President Donald Trump said he planned to soon issue an executive order that would require drugmakers to offer the U.S. government the lowest prices paid by other developed nations for prescription medicines.
"We're working on a favored nations clause where we pay whatever lowest nation's price is," Trump told reporters on July 5 outside the White House.
He said he planned to issue the order "very shortly."
|President Donald Trump
Source: Associated Press
"Why should other nations pay much less than us?" Trump said, adding that some countries' costs for their medicines are 70% lower than what the U.S. pays.
But when a Democratic senator at a hearing last year proposed testing the favored nations idea, Health and Human Services Secretary Alex Azar said it would not be feasible.
"I've actually looked a lot and thought a lot about this issue of best price, most favored nation status, where we would say, 'Give us the best price you give developed countries,'" Azar told Sen. Tim Kaine, D-Va., at the June 12, 2018, hearing of the Health, Education, Labor and Pensions Committee. "I don't think it would be effective, to be very honest."
Azar said such an approach would result in biopharmaceutical companies pulling out of the countries that are setting the reference price.
"That's why drugs are often not launched in certain countries like the U.K. or Germany, and those people just do not ever get those drugs," the HHS secretary said in June 2018.
But Azar has since reversed course on the matter.
The secretary and Trump are now "both firmly committed to pursuing any and every solution, including importation and most favored nation policies, that will deliver real results and keep American patients safe," an HHS spokesperson told S&P Global Market Intelligence in a statement.
The administration is already mulling over whether to issue a proposed rule to test whether using an international pricing index payment model could lower the costs of expensive injectable medicines covered under the Medicare Part B program for seniors and disabled Americans.
In a June 20 notice, the White House Office of Management and Budget acknowledged it was reviewing HHS' proposal, which the drug industry has staunchly opposed.
Sens. Bernie Sanders, I-Vt., and Rick Scott, R-Fla., have each proposed their own ideas for basing U.S. payments for medicines on the prices paid by other industrialized countries.
Drug prices up, again
In a July 1 op-ed in the New York Post, Azar and Joe Grogan, director of the Domestic Policy Council at the White House, insisted the administration's efforts would hold drugmakers accountable for their prices.
But on the same day, the makers of over 100 medicines boosted their prices.
Prices rose by an average of 10.5% for more than 3,400 prescription drugs in the first half of 2019, according to a new analysis from Rx Savings Solutions, which provides consultancy services to employers and health plans.
The prices of 40 medicines had increased by over 100%, the group said.

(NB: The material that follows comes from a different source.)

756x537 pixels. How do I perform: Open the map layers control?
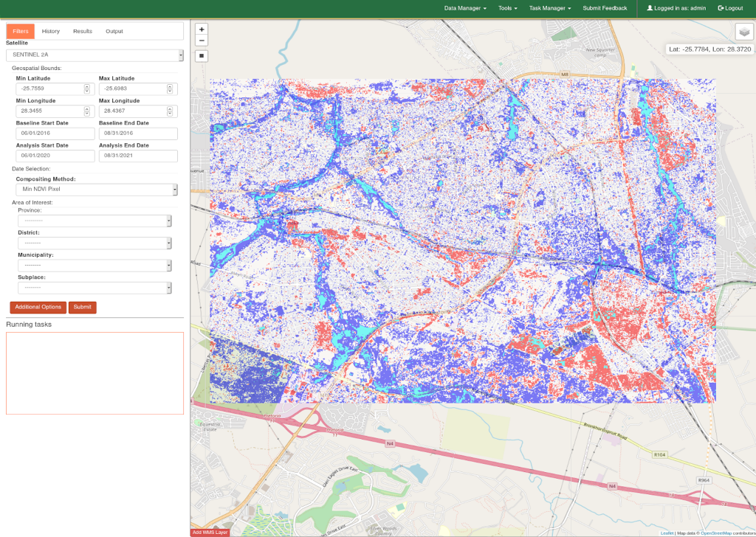(743, 32)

Trump reaches out to Democrats
Also on July 5, Trump said he would "love to have the Democrats come back and talk about infrastructure, talk about drug pricing" — a request that came after he had stormed out of a May 22 meeting with House Speaker Nancy Pelosi, D-Calif., and Senate Minority Leader Chuck Schumer, D-N.Y. Trump had vowed to never work with his political rivals on those two issues until they stopped investigating him.

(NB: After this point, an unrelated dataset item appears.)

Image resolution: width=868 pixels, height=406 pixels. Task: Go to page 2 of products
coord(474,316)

On July 7, Trump tweeted that "If Dems would work with us in a bipartisan fashion, we would get big results very fast" on cutting drug costs.
Pelosi has repeatedly said she remained optimistic about working with Trump and the White House on efforts to reduce U.S. drug prices.

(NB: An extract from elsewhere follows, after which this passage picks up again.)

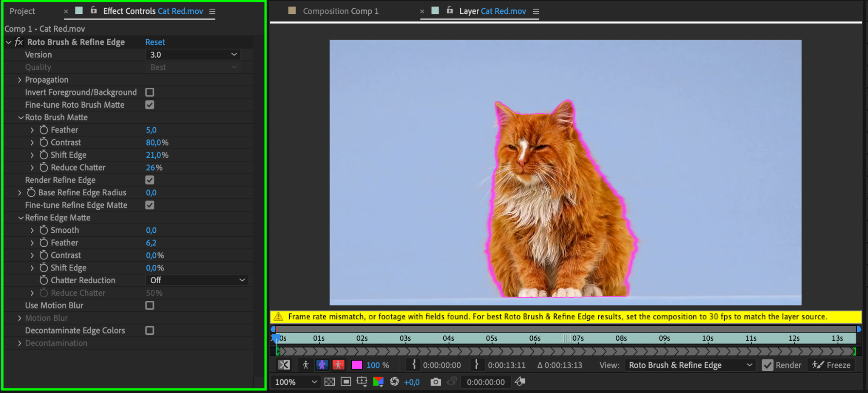
Task: Click the Reset Exposure aperture icon
Action: pos(394,382)
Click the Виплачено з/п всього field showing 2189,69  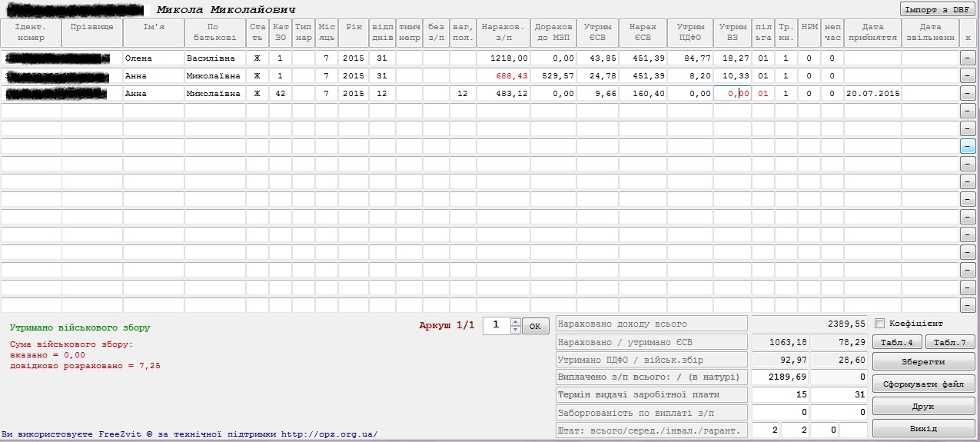pos(780,377)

Generics more costly under Part D
Meanwhile, Medicare Part D beneficiaries with complex diseases like multiple sclerosis are paying more in out-of-pocket costs at the pharmacy for generic medicines than patients in the program who use brand-name drugs, according to a new analysis published last week in the public policy journal Health Affairs.
But the authors of the report blamed the way the Medicare Part D program was set up for the higher generic costs, not the companies that make the drugs.
Under the Medicare Part D program's "doughnut hole" — the coverage gap where beneficiaries must pay 100% of the costs of their medicines — users of brand-name drugs get a manufacturer discount that is counted toward their out-of-pocket spending.
But there is no such discount available for users of small-molecule generics, meaning patients who take branded medicines can more quickly reach the Part D program's catastrophic coverage — the phase where beneficiaries are only responsible to pay 5% in out-of-pocket costs for their therapies.
Sens. Chuck Grassley and Ron Wyden
Source: Associated Press
The authors of the report suggested that policymakers modify the Part D benefit to ensure that patients who use generic medicines are not penalized for doing so.
Senators probe groups' ties to opioid makers
Also last week, the Republican and Democratic heads of the Senate Finance Committee, Chuck Grassley of Iowa and Ron Wyden of Oregon, respectively, launched an investigation into whether the financial ties between opioid manufacturers and nonprofit groups have influenced treatment and policy decisions.
"We believe that it is important to shed light on these financial relationships to ensure transparency and accountability in matters that affect federal healthcare programs and the patients that participate in them," the lawmakers wrote in letters to 10 tax-exempt groups.